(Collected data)
○ ○ ○ ○ ○

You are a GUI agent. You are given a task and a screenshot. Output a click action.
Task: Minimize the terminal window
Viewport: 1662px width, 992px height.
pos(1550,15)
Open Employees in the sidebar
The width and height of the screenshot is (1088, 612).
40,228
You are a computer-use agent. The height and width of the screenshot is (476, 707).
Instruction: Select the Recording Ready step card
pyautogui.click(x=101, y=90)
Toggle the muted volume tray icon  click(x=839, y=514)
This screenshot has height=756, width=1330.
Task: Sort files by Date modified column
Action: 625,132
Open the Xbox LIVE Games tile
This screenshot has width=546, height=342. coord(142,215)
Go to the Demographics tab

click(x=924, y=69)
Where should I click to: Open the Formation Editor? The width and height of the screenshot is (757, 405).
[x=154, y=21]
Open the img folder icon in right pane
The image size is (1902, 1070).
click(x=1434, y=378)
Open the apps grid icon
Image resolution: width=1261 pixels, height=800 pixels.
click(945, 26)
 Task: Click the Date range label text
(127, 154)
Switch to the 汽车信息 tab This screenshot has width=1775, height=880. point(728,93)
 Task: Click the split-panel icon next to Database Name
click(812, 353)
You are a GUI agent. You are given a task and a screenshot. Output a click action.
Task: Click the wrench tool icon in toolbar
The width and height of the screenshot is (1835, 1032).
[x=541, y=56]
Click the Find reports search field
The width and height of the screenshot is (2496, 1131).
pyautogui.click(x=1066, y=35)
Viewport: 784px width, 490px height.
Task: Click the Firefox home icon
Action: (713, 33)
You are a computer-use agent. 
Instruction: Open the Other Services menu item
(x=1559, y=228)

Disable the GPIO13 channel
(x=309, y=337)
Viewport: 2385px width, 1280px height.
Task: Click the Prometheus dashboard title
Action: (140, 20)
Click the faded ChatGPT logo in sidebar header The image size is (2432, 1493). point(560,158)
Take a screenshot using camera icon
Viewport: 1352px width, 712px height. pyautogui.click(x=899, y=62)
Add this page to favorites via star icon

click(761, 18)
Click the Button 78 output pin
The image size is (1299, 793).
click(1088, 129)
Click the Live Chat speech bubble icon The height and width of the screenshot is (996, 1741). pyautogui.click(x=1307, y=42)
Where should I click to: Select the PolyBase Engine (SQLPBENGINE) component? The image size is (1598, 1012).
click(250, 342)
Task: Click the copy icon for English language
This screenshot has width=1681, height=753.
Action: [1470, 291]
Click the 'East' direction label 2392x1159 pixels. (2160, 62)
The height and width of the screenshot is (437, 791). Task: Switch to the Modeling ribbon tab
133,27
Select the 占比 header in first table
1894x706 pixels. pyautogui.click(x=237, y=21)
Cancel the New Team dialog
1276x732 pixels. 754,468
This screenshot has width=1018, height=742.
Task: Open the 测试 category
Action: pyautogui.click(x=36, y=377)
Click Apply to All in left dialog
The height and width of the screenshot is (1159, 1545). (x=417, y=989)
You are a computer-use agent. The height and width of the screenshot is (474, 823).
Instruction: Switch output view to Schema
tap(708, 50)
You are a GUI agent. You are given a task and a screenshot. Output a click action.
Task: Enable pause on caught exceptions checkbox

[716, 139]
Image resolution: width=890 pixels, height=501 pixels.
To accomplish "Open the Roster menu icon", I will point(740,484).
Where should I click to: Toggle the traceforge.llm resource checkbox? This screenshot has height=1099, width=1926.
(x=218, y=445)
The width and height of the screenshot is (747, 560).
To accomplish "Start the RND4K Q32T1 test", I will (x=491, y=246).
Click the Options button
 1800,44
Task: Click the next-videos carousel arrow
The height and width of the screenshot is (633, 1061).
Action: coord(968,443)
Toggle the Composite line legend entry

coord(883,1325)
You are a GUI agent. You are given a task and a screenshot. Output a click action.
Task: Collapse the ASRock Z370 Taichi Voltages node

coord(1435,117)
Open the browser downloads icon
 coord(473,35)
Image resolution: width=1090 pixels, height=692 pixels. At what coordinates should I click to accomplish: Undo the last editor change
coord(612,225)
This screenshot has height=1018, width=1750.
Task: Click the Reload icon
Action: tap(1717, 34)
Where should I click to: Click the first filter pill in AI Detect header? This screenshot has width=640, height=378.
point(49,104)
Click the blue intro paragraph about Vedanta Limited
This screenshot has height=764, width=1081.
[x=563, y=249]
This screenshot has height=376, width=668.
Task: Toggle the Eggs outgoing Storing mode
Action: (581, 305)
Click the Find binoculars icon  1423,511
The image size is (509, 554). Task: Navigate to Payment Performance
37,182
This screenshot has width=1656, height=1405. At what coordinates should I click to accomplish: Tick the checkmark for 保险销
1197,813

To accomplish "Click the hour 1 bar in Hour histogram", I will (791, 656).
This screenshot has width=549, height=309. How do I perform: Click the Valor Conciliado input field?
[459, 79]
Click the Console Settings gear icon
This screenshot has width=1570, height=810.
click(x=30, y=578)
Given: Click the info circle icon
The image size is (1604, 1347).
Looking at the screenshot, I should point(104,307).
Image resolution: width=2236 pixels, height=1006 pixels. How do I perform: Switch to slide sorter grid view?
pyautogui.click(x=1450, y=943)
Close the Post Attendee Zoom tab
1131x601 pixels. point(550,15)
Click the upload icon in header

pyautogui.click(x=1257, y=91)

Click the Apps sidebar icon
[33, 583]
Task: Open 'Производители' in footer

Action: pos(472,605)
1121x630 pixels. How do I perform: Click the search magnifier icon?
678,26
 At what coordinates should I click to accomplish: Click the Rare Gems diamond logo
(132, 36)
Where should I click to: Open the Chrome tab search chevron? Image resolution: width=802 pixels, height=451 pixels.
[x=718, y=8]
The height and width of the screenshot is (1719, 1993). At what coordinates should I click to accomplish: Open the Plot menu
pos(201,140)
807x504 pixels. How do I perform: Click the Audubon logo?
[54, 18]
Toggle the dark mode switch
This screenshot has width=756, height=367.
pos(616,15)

○ ○ ○ ○ ○

What is expected:
In the data above, find the line that contains "Viewport: 1662px width, 992px height." and the line that contains "Task: Click the wrench tool icon in toolbar". Repeat exactly those lines and every line between them, and only those.

Task solution:
Viewport: 1662px width, 992px height.
pos(1550,15)
Open Employees in the sidebar
The width and height of the screenshot is (1088, 612).
40,228
You are a computer-use agent. The height and width of the screenshot is (476, 707).
Instruction: Select the Recording Ready step card
pyautogui.click(x=101, y=90)
Toggle the muted volume tray icon  click(x=839, y=514)
This screenshot has height=756, width=1330.
Task: Sort files by Date modified column
Action: 625,132
Open the Xbox LIVE Games tile
This screenshot has width=546, height=342. coord(142,215)
Go to the Demographics tab

click(x=924, y=69)
Where should I click to: Open the Formation Editor? The width and height of the screenshot is (757, 405).
[x=154, y=21]
Open the img folder icon in right pane
The image size is (1902, 1070).
click(x=1434, y=378)
Open the apps grid icon
Image resolution: width=1261 pixels, height=800 pixels.
click(945, 26)
 Task: Click the Date range label text
(127, 154)
Switch to the 汽车信息 tab This screenshot has width=1775, height=880. point(728,93)
 Task: Click the split-panel icon next to Database Name
click(812, 353)
You are a GUI agent. You are given a task and a screenshot. Output a click action.
Task: Click the wrench tool icon in toolbar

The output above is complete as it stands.